Die nächsten Tage begleiteten mich meine zwei Zimmernachbarn von Kurs zu Kurs. Obwohl ich ihnen immer wieder versicherte, dass das wirklich nicht nötig war. Doch sie bestanden darauf. Selbst Carters kühle Art mir gegenüber hatte sich vollkommen geändert. Er sprach mehr als zwei Sätze mit mir und musterte mich nicht mehr, als wäre ich eine Plage. Wenn das nicht mal was war.
Am Donnerstag begann Tis Kurs eine halbe Stunde früher als meiner, weshalb ich davon ausgehen konnte, dass ich diesen Morgen ohne Begleitung bewältigen müsste. Zwar hatte ich mich bereits daran gewöhnt, Ti und Car an meiner Seite zu haben, wenn wir durch das Schulgebäude schlenderten, doch würde ich einen Morgen ohne die Zwei auch überleben. Außerdem ging mir Niran wirklich aus dem Weg. Er schrieb mir nicht mehr und auch, als ich am vergangenen Tag wieder zum Musikclub gegangen war, den ich am Anfang der Woche ausfallen gelassen hatte, bewahrte er Abstand zwischen uns. Natürlich entging Apple das nicht, weshalb mir am Nachmittag nichts anderes übrigblieb, als ihr grob von den Vorkommnissen zu berichten. Zugegeben, war dass das erste Mal, dass ich sie fluchen gehört hatte.
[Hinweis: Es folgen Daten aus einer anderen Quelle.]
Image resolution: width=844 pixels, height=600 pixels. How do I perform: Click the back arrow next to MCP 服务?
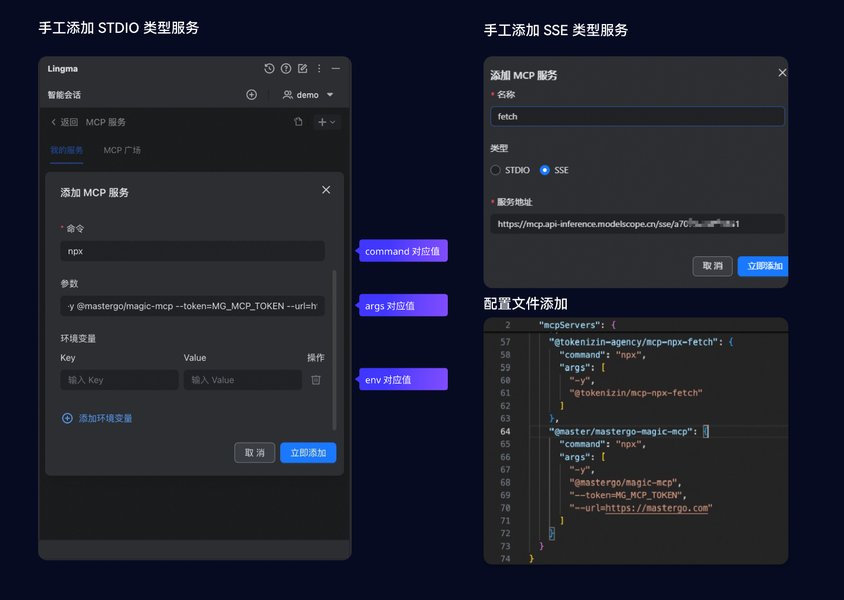(x=55, y=122)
Ti schrieb mir bereits eine zweite Nachricht, in der er sich entschuldigte, dass er mich diesen Morgen nicht begleiten konnte. Mit einem amüsierten Grinsen versicherte ich ihm erneut, dass ich kein kleines Kind mehr war und ich den Weg zur Klasse auch alleine schaffen würde. Ich wusste seine Fürsorge zu schätzen, doch musste er sich deswegen nicht so einen Kopf machen. Wirklich nicht. In der Beziehung schien er noch nervöser als ich zu sein. Ohne eine weitere Nachricht abzuwarten, schob ich mein Handy in meine Hosentasche zurück und nahm meinen Rucksack vom Bett. Ich hatte beschlossen mich frühzeitig auf den Weg zum Klassenraum zu machen. Im Zimmer hatte ich ohnehin nichts mehr zu tun. Mit geschulterter Tasche verließ ich den Raum, wobei ich beinahe gegen meinen Zimmernachbarn stieß. Überrascht sah ich zu Carter auf.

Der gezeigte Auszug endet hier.